Mişaulis ve Kavazoğlu anısına belgesel film yapılıyor... (4)
11 Nisan 1965 tarihinde “Teşkilat” tarafından kurulan bir pusuda öldürülen Kostas Mişaulis ve Derviş Ali Kavazoğlu anısına AKEL Yeniden Yakınlaşma Bürosu’nun hazırlamakta olduğu belgesele, biz de araştırmalarımızda öğrendiklerimizi paylaşarak katkıda bulunduk.
Geçtiğimiz günlerde PEO binasında yapılan belgesel film çekimlerine Demokrasi Şehitlerini Yaşatma Derneği Başkanı Burhan Eraslan ve Kıbrıs Türk Barış Derneği’nden Caner Özdevran ile birlikte katıldık ve AKEL Yeniden Yakınlaşma Bürosu sorumlusu, değerli arkadaşımız Elias Dimitriu’nun ve belgeselin yönetmeni Paskalis Papapetru’nun sorularını yanıtladık.
Kısa belgesel filmin, Mişaulis ve Kavazoğlu anısına, ölüm yıldönümlerinde gösterilmesi bekleniyor... Geçmişle yüzleşmeye dair Kıbrıs’tan bu belgesel film girişimini biz de yürekten kutluyoruz ve devamını diliyoruz... Derviş Ali Kavazoğlu’nun ve Kostas Mişaulis’in arkadaşları ve ailesiyle 2005 yılında “Milliyetçiliğin Öksüz Bıraktıkları” başlığıyla YENİDÜZEN’de yayımlanan yazı dizimiz çerçevesinde çeşitli röportajlar yapmıştık. Bu çerçevede Kavazoğlu’nun kızkardeşleriyle 20 sene önce yaptığımız röportajları önceki gün ve dün yeniden paylaştık.
★ ★ ★ ★ ★
### Etkinlik Bölümleri
1. Okuma parçasının “Geçtiğimiz günlerde PEO” sözcükleriyle açılıp “Papapetru’nun sorularını yanıtladık.” sözcükleriyle kapanan kısmını hiçbir değişiklik yapmadan yeniden yazınız.
2. Şu ifadelerin okuma parçasıyla uyuşup uyuşmadığını belirtiniz; her birine evet ya da hayır diye cevap verip bunu gösteren sözcükleri parçadan aynen aktarınız. (a) Mişaulis ile Kavazoğlu'nun öldürüldüğü pusu 11 Nisan 1965 tarihinde kurulmuştur. (b) Belgeselin yönetmeni Elias Dimitriu'dur. (c) “Milliyetçiliğin Öksüz Bıraktıkları” başlıklı yazı dizisi 2015 yılında yayımlanmıştır.
Verilerin bu çalışmada hiçbir işlevi yoktur.

### Veriler
★ ★ ★ ★ ★
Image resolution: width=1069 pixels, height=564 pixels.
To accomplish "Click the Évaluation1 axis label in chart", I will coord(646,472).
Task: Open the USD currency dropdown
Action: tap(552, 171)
★ ★ ★ ★ ★
### Cevap Anahtarı
1.
Geçtiğimiz günlerde PEO binasında yapılan belgesel film çekimlerine Demokrasi Şehitlerini Yaşatma Derneği Başkanı Burhan Eraslan ve Kıbrıs Türk Barış Derneği’nden Caner Özdevran ile birlikte katıldık ve AKEL Yeniden Yakınlaşma Bürosu sorumlusu, değerli arkadaşımız Elias Dimitriu’nun ve belgeselin yönetmeni Paskalis Papapetru’nun sorularını yanıtladık.

2.
(a) Evet: “11 Nisan 1965 tarihinde “Teşkilat” tarafından kurulan bir pusuda öldürülen”
(b) Hayır: “belgeselin yönetmeni Paskalis Papapetru’nun”
(c) Hayır: “2005 yılında “Milliyetçiliğin Öksüz Bıraktıkları” başlığıyla YENİDÜZEN’de yayımlanan”